There is a great temptation to quote Kempton's columns in soundbites, as I have done, and as a Newsday colleague, Marie Cocco, did for that paper's "farewell" to him. She had met him in the 1984 presidential campaign and remembered most his early assessment of that ordeal. When most of his peers were writing feverishly about the horse race between Gary Hart and Walter Mondale, she wrote, "Murray produced the only account of that election that endures: 'One of the last authentic heroes [John Glenn] is fading out in the age of inauthentic ones.'"


The "master of the short read" in 1988
Though I have, in my own copy book or memory bank many, many Kempton lines that, like that one, the sea will not wash away, I also think it a mistake to place too much emphasis on them. It runs the risk of reducing him to an aphorist. He was much more than that. A reader gets the essential Kempton in reading his 750-word pieces rather than his 3,000-word pieces, but it is necessary to read all 750 of those words, not just the most perfect 30 or 40. In an article on Kempton in this magazine in 1988, one of his editors took note of the fact that some of his sentences were not easy reading by newspaper standards. "But it's always worth the effort reading him--his prescience is incredible. And with all that, he's the master of the column length, he's a short read--you don't have to light a fire and pull up a rocking chair to take in his column."

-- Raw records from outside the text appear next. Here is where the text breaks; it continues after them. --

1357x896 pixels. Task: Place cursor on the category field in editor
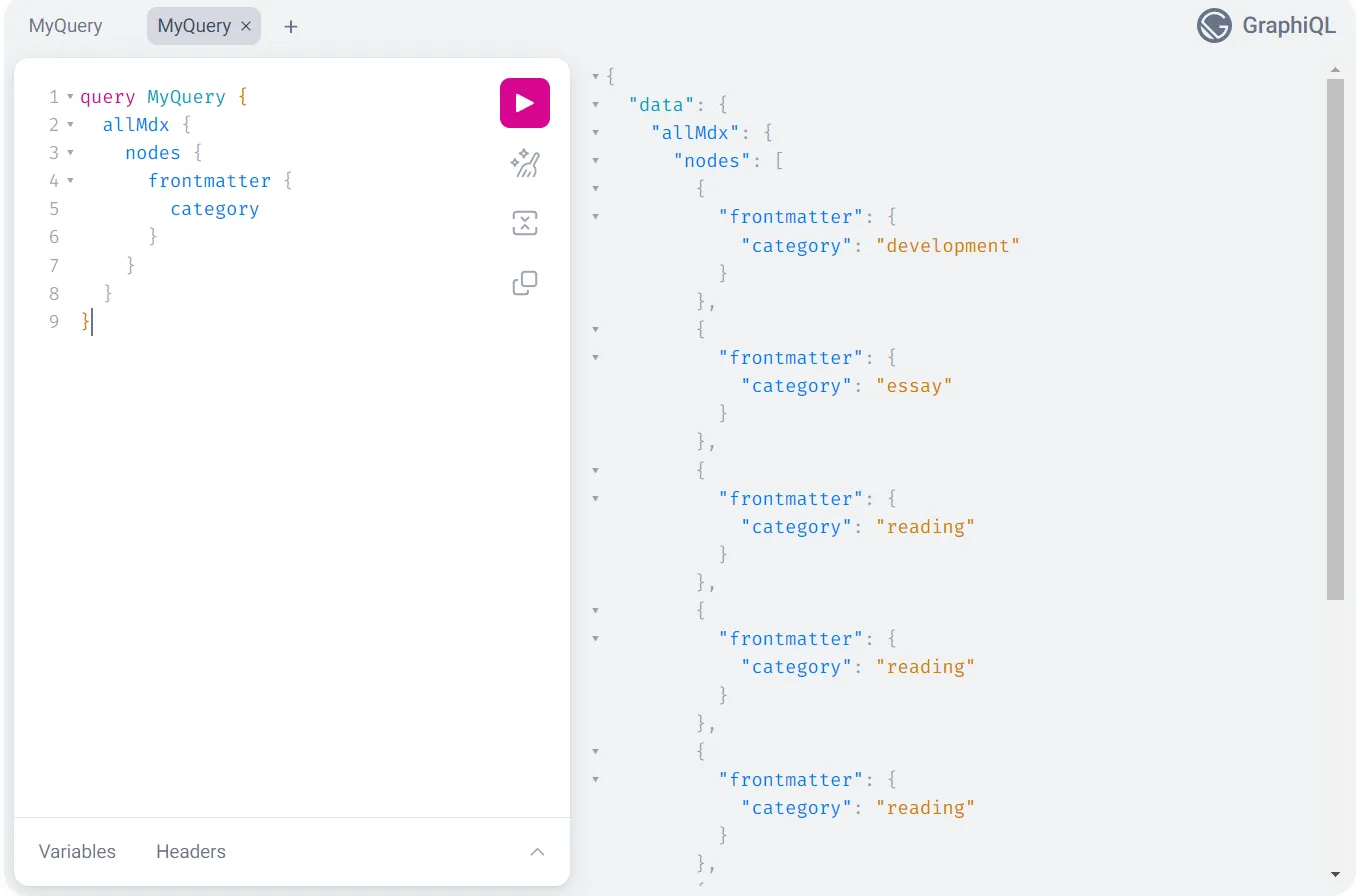coord(214,208)
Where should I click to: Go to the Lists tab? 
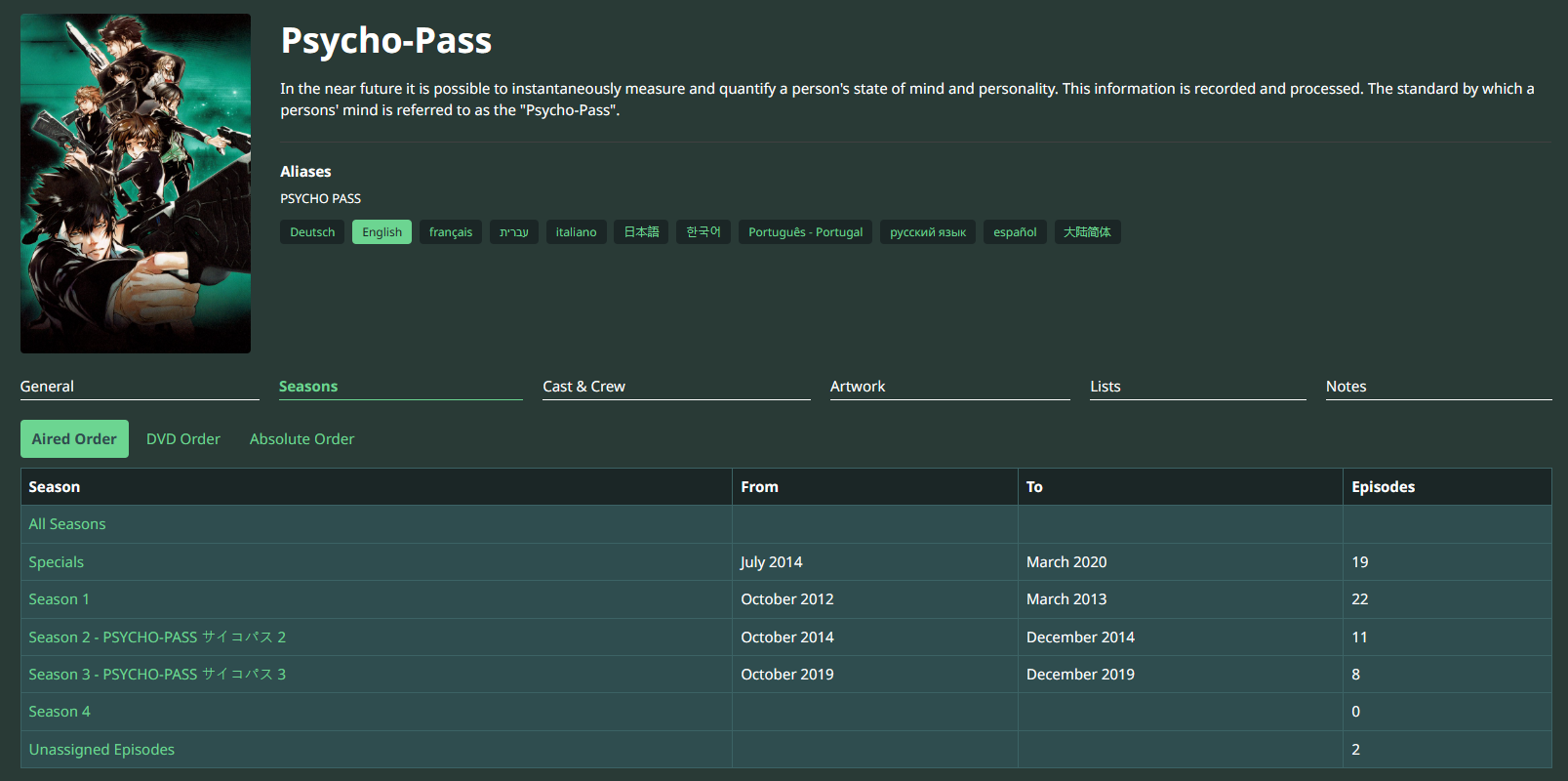pyautogui.click(x=1105, y=387)
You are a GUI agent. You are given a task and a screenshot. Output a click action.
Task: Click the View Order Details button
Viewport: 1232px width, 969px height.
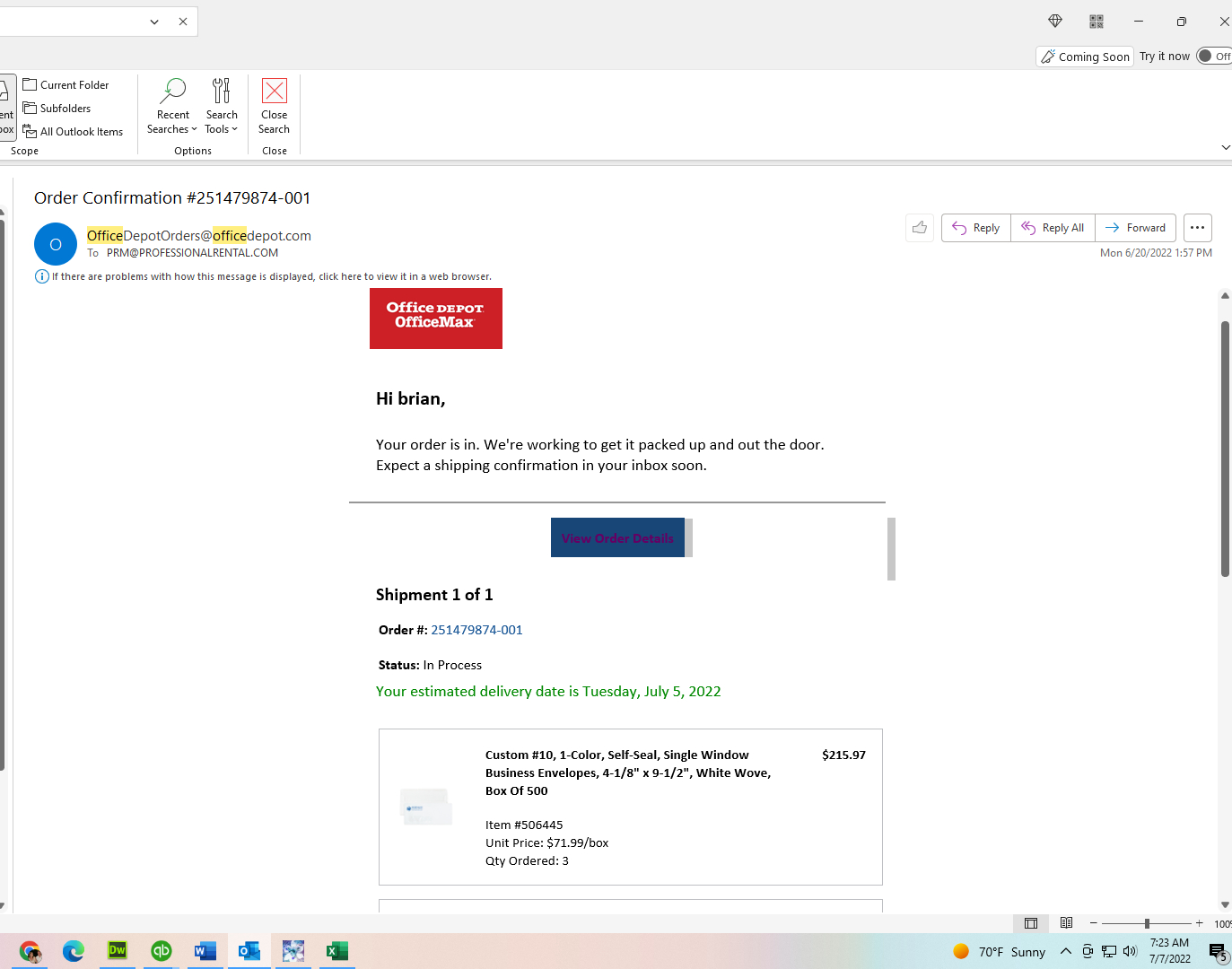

Are there any "short reads" writing for newspapers today whose style and content come close to Kempton's? I'm not aware of any. Thank God there are not a lot of would-be clones. As The New Yorker said, "No one has been foolish enough to imitate Kempton, for that would have required a sensibility so original and a prose style so ornate that the well-intended homage would quickly turn ridiculous."

Offhand I can think of only two living newspaper columnists who come even close to writing that appears to have the staying power Kempton's does. (Russell Baker's columns may endure, but like Mencken, and unlike Kempton, he's a humorist at heart. Mencken would be as forgotten today as Reston if he weren't so funny.) One is his friend Garry Wills. Wills is like Kempton in that he has much the same broadness of knowledge and interest.

But Wills's writing, while praiseworthy, is not in the same class as Kempton's, and he soon came to care more for his books and long magazine pieces than for his column. The other is George Will. His columns sometimes approach the Kemptonesque in language, but his range of expertise is much more limited, and he gives the impression that he is showing off, while waiting for the television viewer, not the newspaper subscriber. More important, he is not above faking it when it suits his political and/or philosophical purposes. That is very un-Kemptonesque.

I sometimes wonder if those two writers have been burdened by their educations. Probably shouldn't say this in a university's magazine, but I believe their PhDs are a liability. Kempton learned his understanding of and compassion for all his subjects in a different discipline. He explained in his introduction to that 1963 collection of columns: "They are exercises submitted to a school from which I have since graduated. There are worse schools than daily newspapers. And, reading over these 12 years, I began to feel more and more that they formed most of the education I have."

It goes without saying that he graduated summa cum laude, then went back for more, and never stopped learning and improving.

Theo Lippman Jr. wrote editorials and columns for The Baltimore Sun from 1965 to 1995, and taught Opinion Writing in The Writing Seminars from 1987 to 1996.